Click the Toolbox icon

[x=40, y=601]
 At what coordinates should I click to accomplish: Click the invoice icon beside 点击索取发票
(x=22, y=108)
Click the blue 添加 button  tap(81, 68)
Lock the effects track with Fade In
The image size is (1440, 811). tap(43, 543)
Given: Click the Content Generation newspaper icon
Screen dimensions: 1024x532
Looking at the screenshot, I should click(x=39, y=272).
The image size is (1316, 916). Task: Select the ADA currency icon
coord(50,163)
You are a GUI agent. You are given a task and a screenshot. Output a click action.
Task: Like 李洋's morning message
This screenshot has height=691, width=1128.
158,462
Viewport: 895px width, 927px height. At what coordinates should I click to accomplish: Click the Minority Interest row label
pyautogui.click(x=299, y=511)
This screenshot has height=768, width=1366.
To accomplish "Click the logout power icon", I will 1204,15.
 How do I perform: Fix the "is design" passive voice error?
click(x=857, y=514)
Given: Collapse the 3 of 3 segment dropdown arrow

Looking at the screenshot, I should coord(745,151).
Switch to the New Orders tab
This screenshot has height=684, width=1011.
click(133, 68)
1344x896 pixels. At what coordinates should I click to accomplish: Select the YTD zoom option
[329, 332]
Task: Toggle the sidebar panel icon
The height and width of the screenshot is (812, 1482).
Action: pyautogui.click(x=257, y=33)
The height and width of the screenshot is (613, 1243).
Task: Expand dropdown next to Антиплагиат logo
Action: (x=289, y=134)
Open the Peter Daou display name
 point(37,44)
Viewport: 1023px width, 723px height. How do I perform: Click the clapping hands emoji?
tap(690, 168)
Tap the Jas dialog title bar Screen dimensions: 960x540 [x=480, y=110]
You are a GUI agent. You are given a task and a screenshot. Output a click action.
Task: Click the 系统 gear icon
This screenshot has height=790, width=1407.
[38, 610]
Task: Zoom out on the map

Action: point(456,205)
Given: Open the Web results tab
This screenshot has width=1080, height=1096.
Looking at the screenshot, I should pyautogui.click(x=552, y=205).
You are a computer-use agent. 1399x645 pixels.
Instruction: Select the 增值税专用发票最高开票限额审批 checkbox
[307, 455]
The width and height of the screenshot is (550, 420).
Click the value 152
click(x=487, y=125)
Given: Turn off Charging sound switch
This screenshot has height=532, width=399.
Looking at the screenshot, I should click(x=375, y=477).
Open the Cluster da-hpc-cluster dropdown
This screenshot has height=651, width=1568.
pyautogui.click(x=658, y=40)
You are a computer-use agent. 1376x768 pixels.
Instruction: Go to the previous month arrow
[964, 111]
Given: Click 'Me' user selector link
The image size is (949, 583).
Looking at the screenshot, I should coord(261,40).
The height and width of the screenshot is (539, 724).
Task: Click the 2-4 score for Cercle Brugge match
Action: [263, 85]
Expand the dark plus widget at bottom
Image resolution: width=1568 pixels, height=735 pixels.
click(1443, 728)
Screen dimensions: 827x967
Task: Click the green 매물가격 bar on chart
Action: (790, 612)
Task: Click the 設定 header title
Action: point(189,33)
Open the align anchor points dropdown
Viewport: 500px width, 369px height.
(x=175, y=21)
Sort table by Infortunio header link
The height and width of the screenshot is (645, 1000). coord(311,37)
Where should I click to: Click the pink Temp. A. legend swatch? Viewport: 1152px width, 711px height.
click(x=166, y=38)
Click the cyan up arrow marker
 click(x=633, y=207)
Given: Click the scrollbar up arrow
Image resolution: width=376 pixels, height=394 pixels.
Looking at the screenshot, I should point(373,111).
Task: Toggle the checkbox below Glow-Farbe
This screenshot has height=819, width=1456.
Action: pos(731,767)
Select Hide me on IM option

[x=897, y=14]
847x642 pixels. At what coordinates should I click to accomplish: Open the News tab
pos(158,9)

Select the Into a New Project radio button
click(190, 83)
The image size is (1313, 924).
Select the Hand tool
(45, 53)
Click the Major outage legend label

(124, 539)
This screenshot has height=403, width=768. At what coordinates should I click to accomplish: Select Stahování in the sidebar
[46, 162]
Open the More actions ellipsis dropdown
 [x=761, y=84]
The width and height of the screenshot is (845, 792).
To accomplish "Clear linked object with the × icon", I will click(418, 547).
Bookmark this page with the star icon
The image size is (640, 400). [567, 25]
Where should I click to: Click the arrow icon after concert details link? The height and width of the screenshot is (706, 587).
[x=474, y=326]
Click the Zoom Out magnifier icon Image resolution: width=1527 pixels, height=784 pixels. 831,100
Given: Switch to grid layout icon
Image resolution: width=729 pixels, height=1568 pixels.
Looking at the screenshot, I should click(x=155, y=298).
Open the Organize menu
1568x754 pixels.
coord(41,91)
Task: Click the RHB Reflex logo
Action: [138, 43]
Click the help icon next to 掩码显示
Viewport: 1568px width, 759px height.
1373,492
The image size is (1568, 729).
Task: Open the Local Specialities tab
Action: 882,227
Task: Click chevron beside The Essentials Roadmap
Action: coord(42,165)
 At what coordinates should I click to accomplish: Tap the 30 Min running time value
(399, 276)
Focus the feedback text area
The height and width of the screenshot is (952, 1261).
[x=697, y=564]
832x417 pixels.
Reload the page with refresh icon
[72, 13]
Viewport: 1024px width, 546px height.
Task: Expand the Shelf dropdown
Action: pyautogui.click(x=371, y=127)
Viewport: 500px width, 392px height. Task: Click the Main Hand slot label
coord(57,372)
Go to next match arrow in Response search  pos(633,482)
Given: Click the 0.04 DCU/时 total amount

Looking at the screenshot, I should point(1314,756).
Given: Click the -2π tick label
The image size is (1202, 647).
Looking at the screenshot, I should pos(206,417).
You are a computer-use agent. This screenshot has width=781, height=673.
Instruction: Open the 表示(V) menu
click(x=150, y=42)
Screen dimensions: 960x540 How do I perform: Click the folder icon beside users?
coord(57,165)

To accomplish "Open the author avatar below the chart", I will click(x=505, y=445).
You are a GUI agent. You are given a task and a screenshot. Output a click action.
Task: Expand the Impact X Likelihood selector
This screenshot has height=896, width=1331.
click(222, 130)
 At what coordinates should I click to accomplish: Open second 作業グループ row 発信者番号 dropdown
—————
- **What is being asked**:
Show all lines in the records above that hold "Toggle".

- **Answer box**:
Task: Toggle the sidebar panel icon
Task: Toggle the checkbox below Glow-Farbe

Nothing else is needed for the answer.